# River Birch Issues - Northern VA



## WT Door (Sep 11, 2011)

I have 3 river birches planted 6-1/2 yrs ago just before we bought (new construction). Each has matured as near perfect 3 trunk clumps. They were planted in the usual (though not optimal) heap of mulch (5 ft diam) otherwise surrounded by very dense fescue grass. I have fertilized and re-mulched them every Spring since then. They have gotten much taller than my neighbors' river birches planted at the same time and are perhaps 25 ft now. Since the beginning, I've noted heavy yellowing and loss of leaves starting as early as mid-June. During the second rather dry Summer, there was considerable loss of leaves and resultant branch die-off by Aug. I bought TreeGators the following year and continue to use them. 

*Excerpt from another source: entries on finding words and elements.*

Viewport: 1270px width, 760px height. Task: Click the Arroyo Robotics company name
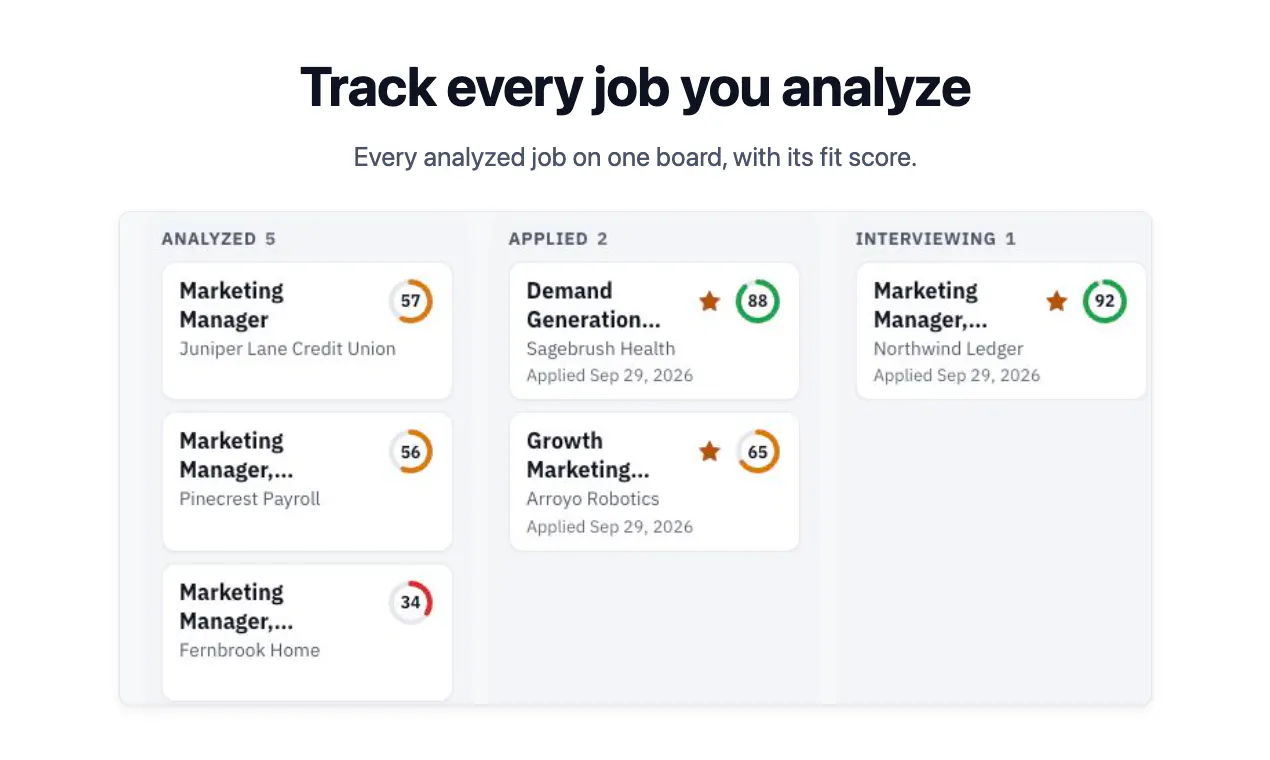pos(593,499)
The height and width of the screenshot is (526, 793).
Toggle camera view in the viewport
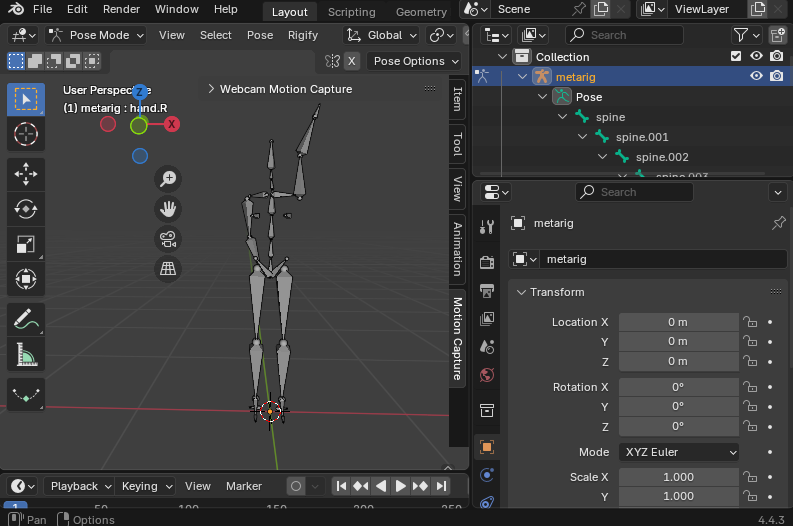(169, 239)
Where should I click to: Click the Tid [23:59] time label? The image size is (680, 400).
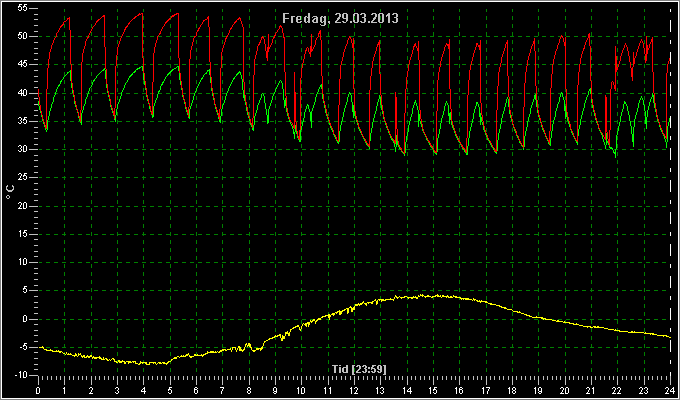tap(359, 369)
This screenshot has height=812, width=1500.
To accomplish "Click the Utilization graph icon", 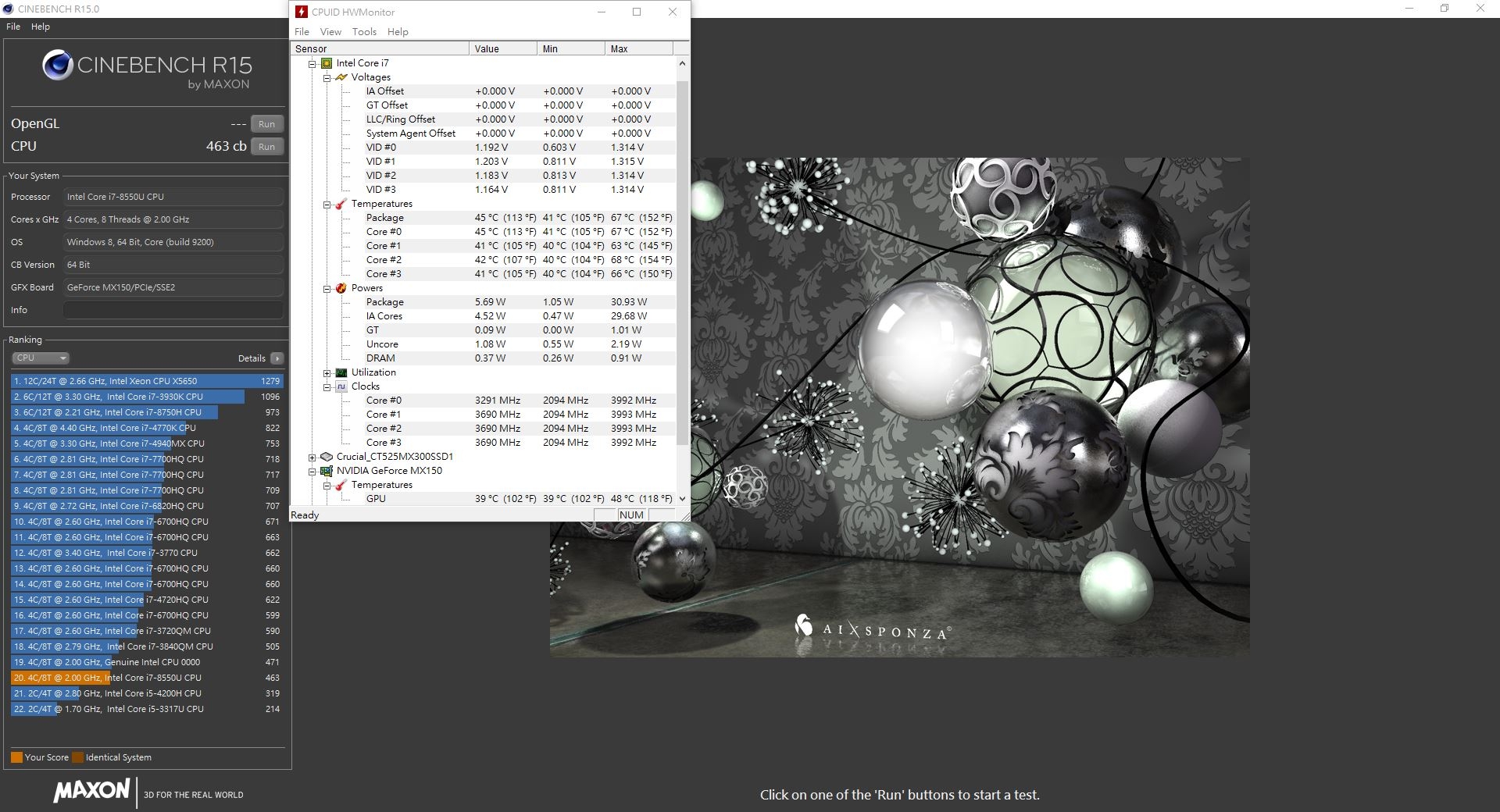I will click(341, 372).
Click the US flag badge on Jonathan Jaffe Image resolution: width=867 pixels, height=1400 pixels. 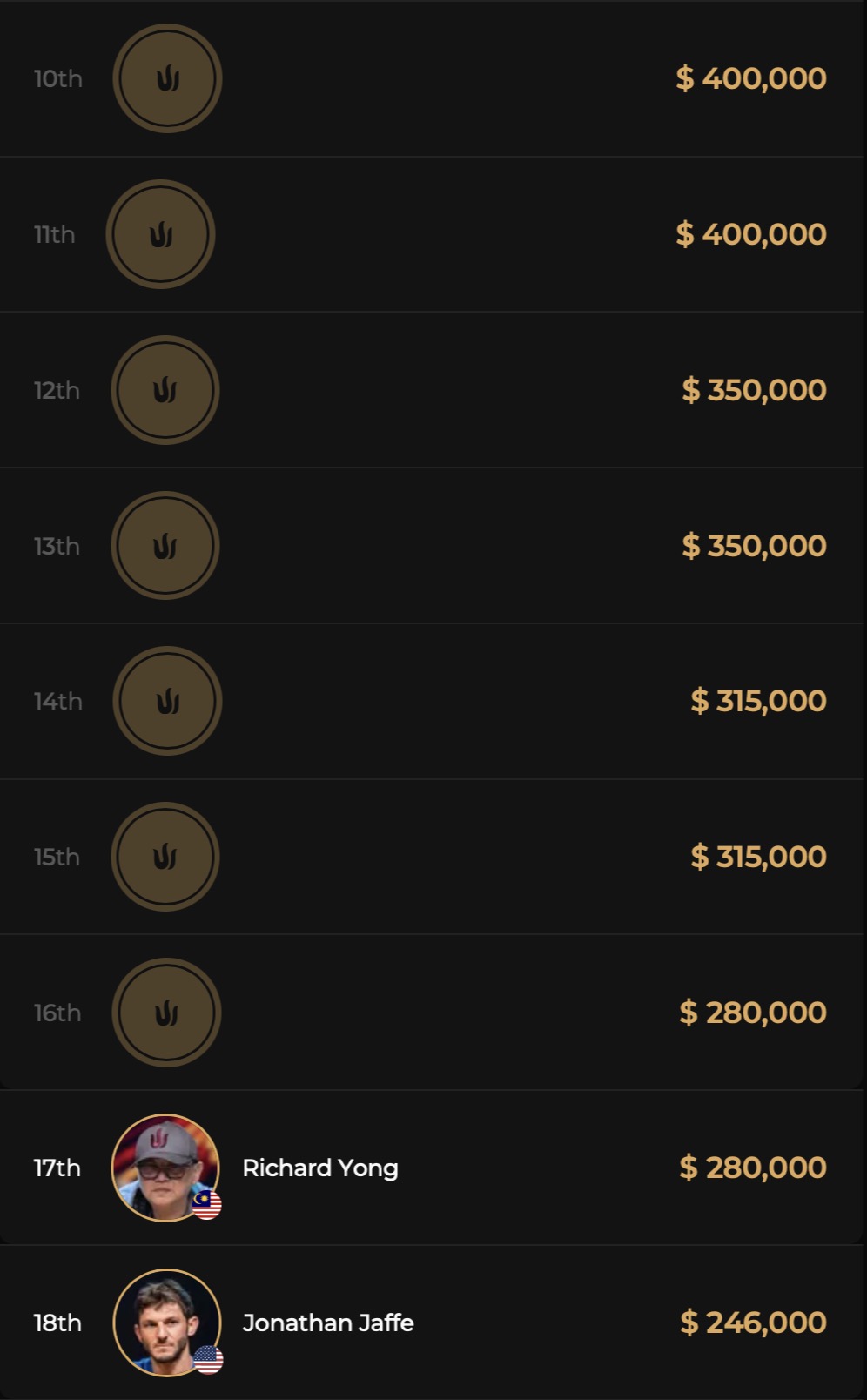208,1359
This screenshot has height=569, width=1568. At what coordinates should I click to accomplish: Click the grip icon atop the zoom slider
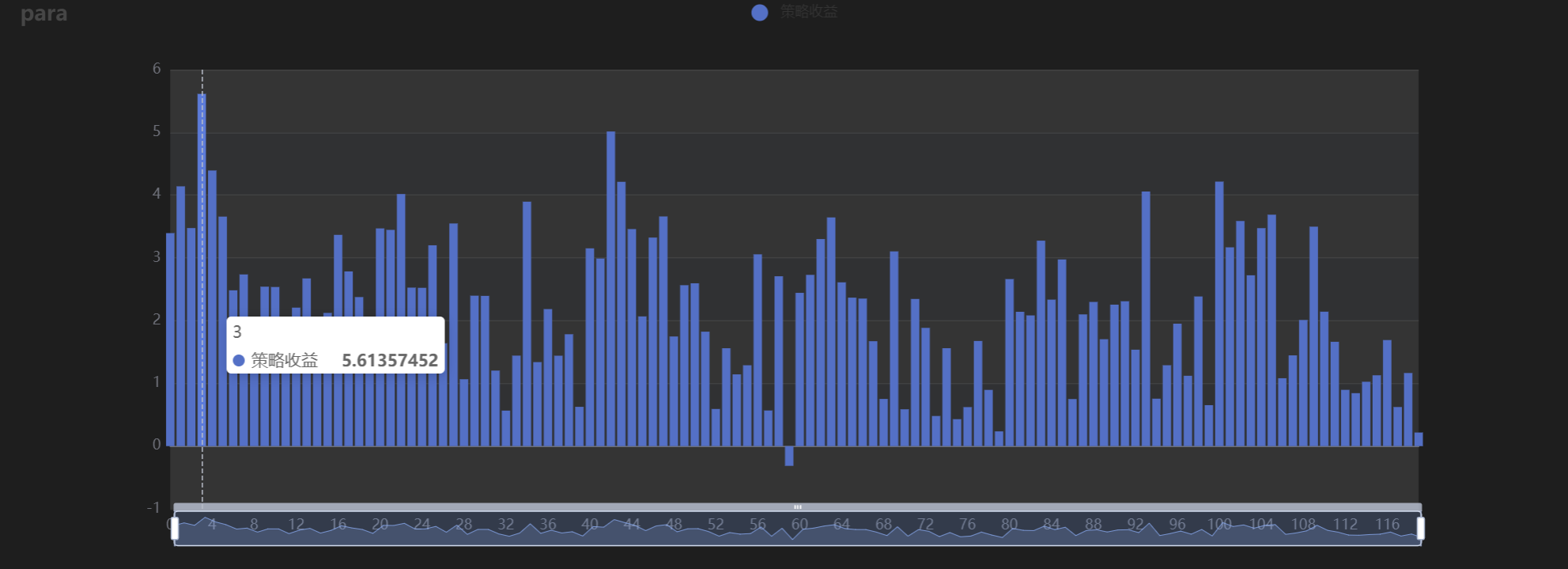pos(797,506)
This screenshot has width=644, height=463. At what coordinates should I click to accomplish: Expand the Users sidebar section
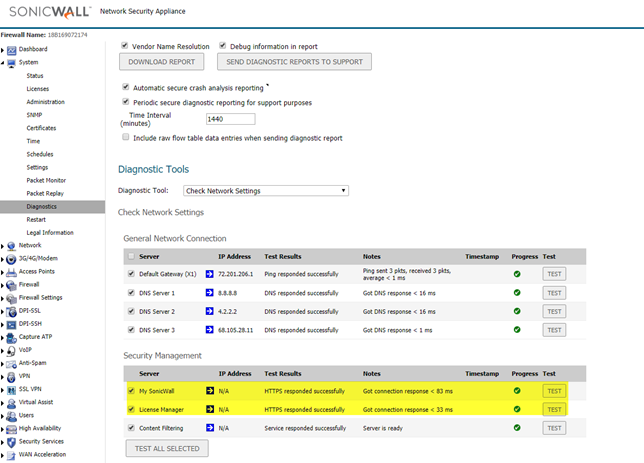pyautogui.click(x=26, y=414)
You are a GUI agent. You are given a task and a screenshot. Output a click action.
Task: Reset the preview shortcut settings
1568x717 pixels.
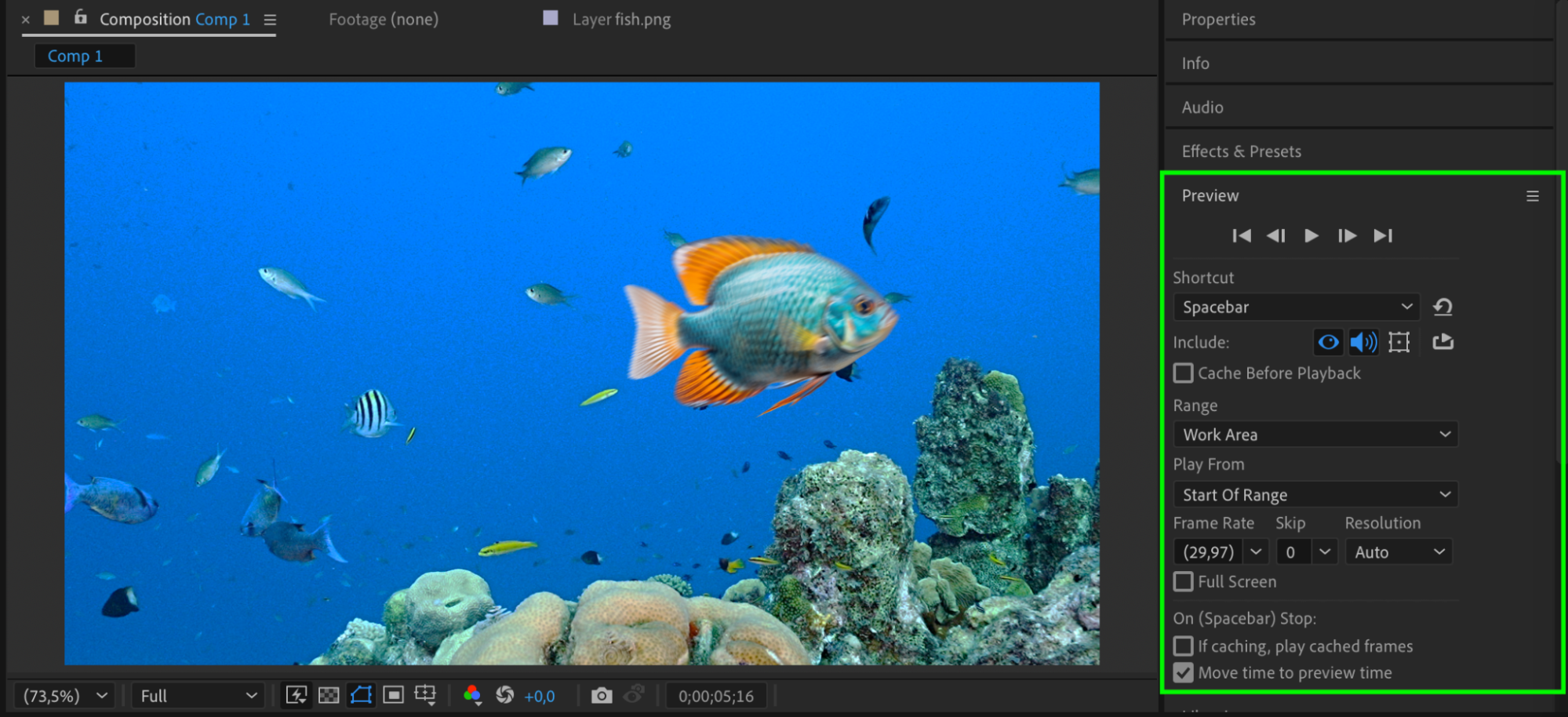point(1442,307)
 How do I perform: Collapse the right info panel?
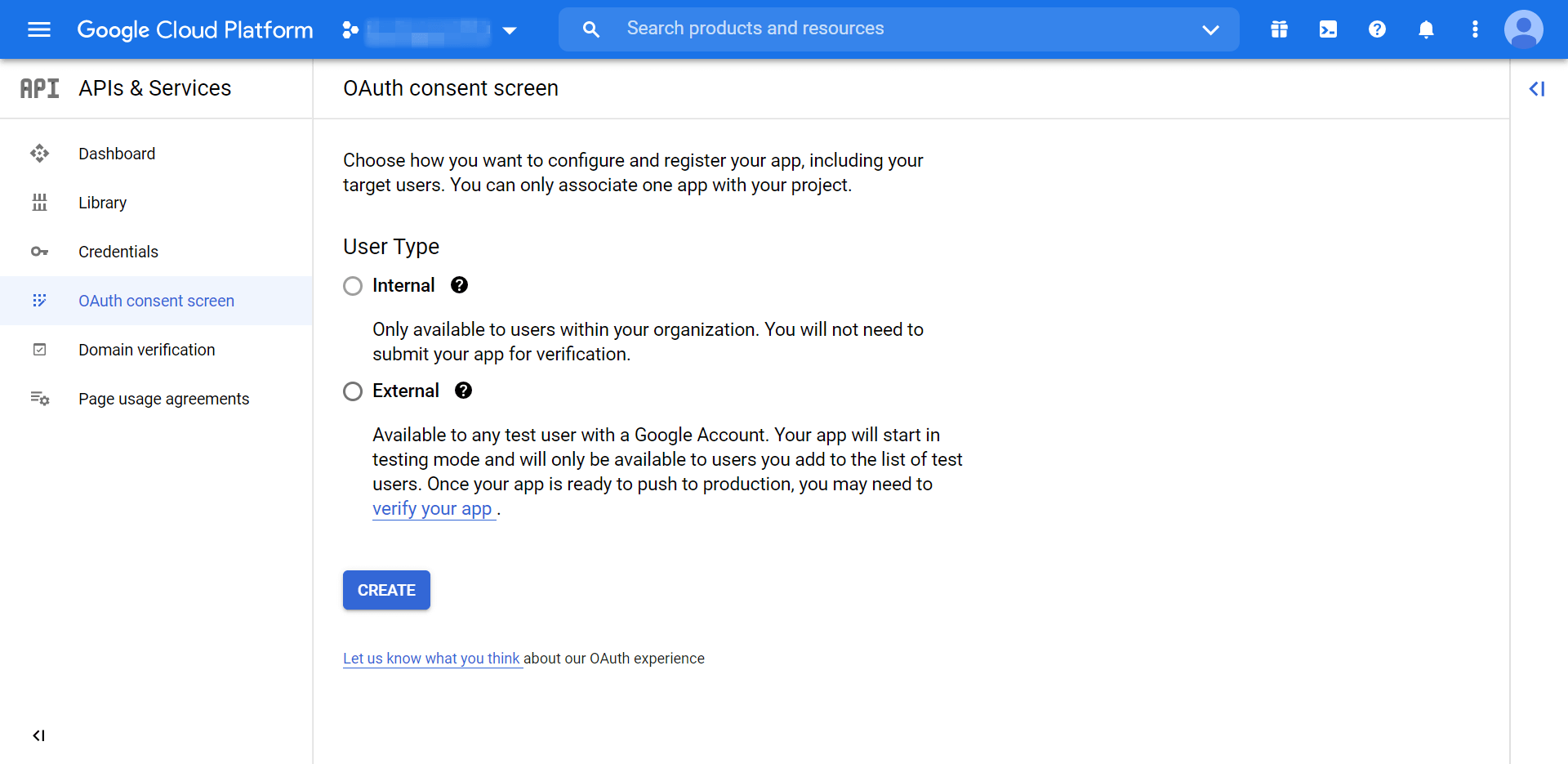coord(1538,89)
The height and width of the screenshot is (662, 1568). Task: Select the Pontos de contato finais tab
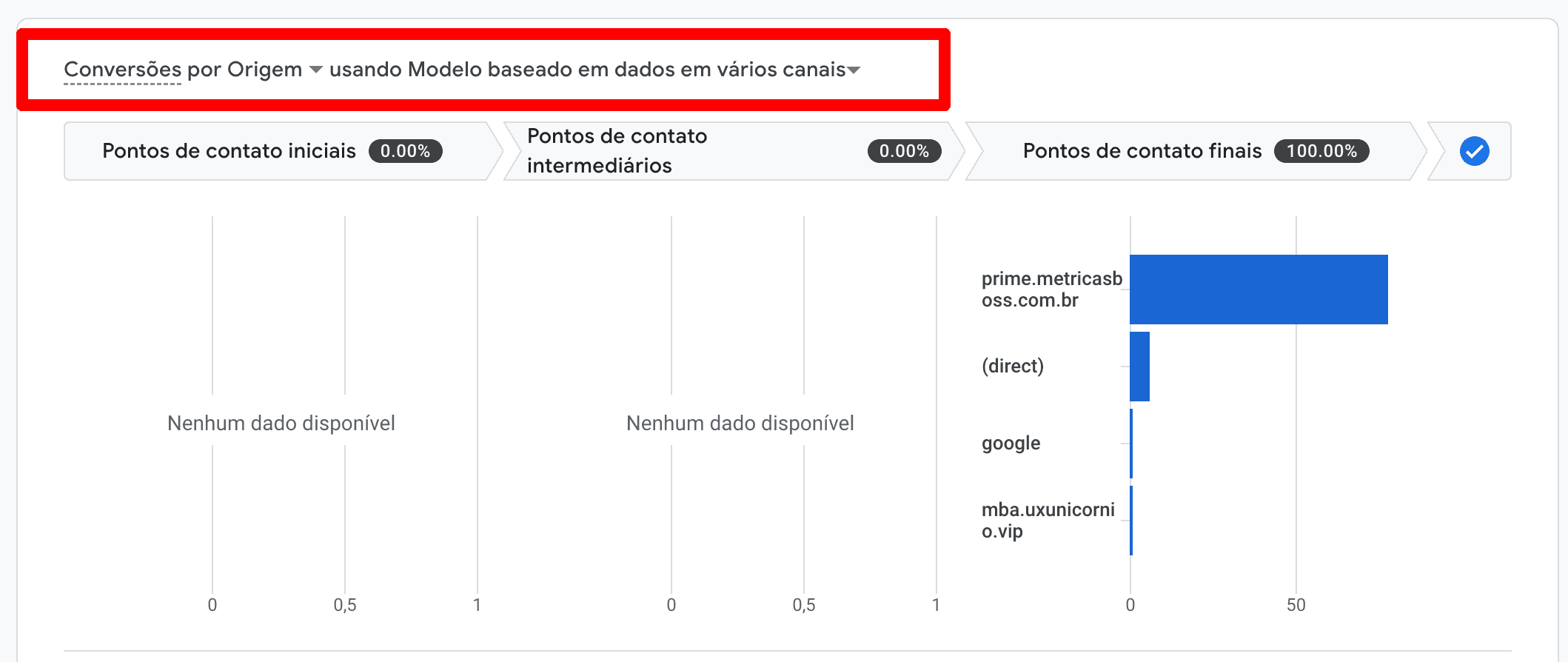tap(1142, 150)
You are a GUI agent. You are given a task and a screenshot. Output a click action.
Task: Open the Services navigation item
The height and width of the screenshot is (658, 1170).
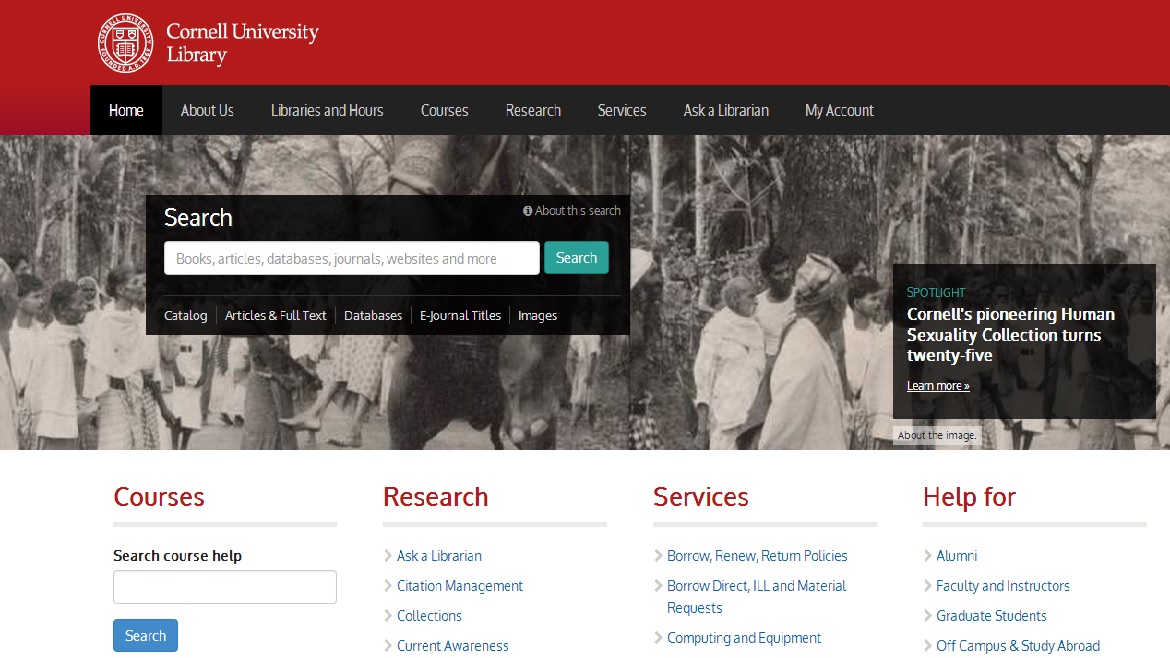pyautogui.click(x=622, y=110)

I'm a doting tree-lover and endlessly on the lookout for leaf die-off. I constantly compare my river birches with a large number of neighborhood betula negras all planted at the same time under the same conditions (mulch mounds, dense fescue yards etc). I'm the only nut-case who obsesses over mine with the watering bit and the fertilizing. Even so, only mine seem to experience the yellowing and the die-off to such a significant extent. One week without rain or Treegator irrigation and bam! Mine only. I might add that the surrounding fescue is always watered too all Summer long - and as a result doesn't go dormant. Also, I note that while my birches are tallest, they have remained quite narrow without the fuller spread of neighboring birches. Many of my branches seem to bow back towards the ground whereas neighboring trees are fuller and reach for the sky. I frustratingly note that those neighborhood birches that are under the most dire neglect/dirth of pampering still seem to lose fewer leaves under heat stress - and have a fuller spread than my much taller trees. What - if anything - gives?!? 

Am I spoiling them by not allowing them to figure it all out without my over-parenting?


----------